_Work to complete_: Reproduce the following material line for line, without changing anything.
Data excerpts start
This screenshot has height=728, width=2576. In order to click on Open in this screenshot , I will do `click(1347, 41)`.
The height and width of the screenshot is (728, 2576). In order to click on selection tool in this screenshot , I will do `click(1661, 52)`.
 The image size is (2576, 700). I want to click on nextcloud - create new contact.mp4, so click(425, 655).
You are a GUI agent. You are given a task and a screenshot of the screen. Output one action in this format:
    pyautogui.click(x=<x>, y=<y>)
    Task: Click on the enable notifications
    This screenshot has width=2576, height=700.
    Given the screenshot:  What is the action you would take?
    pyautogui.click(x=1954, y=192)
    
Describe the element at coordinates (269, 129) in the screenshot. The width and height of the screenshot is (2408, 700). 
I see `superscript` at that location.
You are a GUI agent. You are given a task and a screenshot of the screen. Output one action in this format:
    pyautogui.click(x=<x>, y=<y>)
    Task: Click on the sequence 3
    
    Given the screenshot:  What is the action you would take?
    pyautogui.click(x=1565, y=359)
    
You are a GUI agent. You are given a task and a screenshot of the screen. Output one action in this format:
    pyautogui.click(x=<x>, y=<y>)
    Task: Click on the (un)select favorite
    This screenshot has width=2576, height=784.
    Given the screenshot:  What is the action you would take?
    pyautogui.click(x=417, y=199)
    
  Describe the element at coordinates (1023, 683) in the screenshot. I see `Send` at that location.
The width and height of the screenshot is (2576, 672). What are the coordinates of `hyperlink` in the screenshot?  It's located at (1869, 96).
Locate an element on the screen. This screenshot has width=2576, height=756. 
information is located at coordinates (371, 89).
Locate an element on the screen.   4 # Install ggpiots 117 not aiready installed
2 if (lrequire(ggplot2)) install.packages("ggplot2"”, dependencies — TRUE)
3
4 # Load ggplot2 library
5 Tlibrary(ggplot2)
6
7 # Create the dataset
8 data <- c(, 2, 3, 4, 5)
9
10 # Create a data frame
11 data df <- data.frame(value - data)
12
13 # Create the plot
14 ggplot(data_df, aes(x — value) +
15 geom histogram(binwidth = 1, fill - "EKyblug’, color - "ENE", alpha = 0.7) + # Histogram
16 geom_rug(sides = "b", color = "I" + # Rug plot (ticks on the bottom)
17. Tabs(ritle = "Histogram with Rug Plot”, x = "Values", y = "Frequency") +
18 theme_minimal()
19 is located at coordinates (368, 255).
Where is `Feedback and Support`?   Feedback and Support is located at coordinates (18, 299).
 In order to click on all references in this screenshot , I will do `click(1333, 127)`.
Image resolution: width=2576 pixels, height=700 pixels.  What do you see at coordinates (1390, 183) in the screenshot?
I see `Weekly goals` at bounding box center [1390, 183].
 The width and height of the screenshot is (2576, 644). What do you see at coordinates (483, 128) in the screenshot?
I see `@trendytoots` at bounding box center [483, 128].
Data excerpts end
_Solution_:
This screenshot has height=728, width=2576. In order to click on Open in this screenshot , I will do `click(1347, 41)`.
The height and width of the screenshot is (728, 2576). In order to click on selection tool in this screenshot , I will do `click(1661, 52)`.
 The image size is (2576, 700). I want to click on nextcloud - create new contact.mp4, so click(425, 655).
You are a GUI agent. You are given a task and a screenshot of the screen. Output one action in this format:
    pyautogui.click(x=<x>, y=<y>)
    Task: Click on the enable notifications
    This screenshot has width=2576, height=700.
    Given the screenshot:  What is the action you would take?
    pyautogui.click(x=1954, y=192)
    
Describe the element at coordinates (269, 129) in the screenshot. The width and height of the screenshot is (2408, 700). 
I see `superscript` at that location.
You are a GUI agent. You are given a task and a screenshot of the screen. Output one action in this format:
    pyautogui.click(x=<x>, y=<y>)
    Task: Click on the sequence 3
    
    Given the screenshot:  What is the action you would take?
    pyautogui.click(x=1565, y=359)
    
You are a GUI agent. You are given a task and a screenshot of the screen. Output one action in this format:
    pyautogui.click(x=<x>, y=<y>)
    Task: Click on the (un)select favorite
    This screenshot has width=2576, height=784.
    Given the screenshot:  What is the action you would take?
    pyautogui.click(x=417, y=199)
    
  Describe the element at coordinates (1023, 683) in the screenshot. I see `Send` at that location.
The width and height of the screenshot is (2576, 672). What are the coordinates of `hyperlink` in the screenshot?  It's located at (1869, 96).
Locate an element on the screen. This screenshot has width=2576, height=756. 
information is located at coordinates (371, 89).
Locate an element on the screen.   4 # Install ggpiots 117 not aiready installed
2 if (lrequire(ggplot2)) install.packages("ggplot2"”, dependencies — TRUE)
3
4 # Load ggplot2 library
5 Tlibrary(ggplot2)
6
7 # Create the dataset
8 data <- c(, 2, 3, 4, 5)
9
10 # Create a data frame
11 data df <- data.frame(value - data)
12
13 # Create the plot
14 ggplot(data_df, aes(x — value) +
15 geom histogram(binwidth = 1, fill - "EKyblug’, color - "ENE", alpha = 0.7) + # Histogram
16 geom_rug(sides = "b", color = "I" + # Rug plot (ticks on the bottom)
17. Tabs(ritle = "Histogram with Rug Plot”, x = "Values", y = "Frequency") +
18 theme_minimal()
19 is located at coordinates (368, 255).
Where is `Feedback and Support`?   Feedback and Support is located at coordinates (18, 299).
 In order to click on all references in this screenshot , I will do `click(1333, 127)`.
Image resolution: width=2576 pixels, height=700 pixels.  What do you see at coordinates (1390, 183) in the screenshot?
I see `Weekly goals` at bounding box center [1390, 183].
 The width and height of the screenshot is (2576, 644). What do you see at coordinates (483, 128) in the screenshot?
I see `@trendytoots` at bounding box center [483, 128].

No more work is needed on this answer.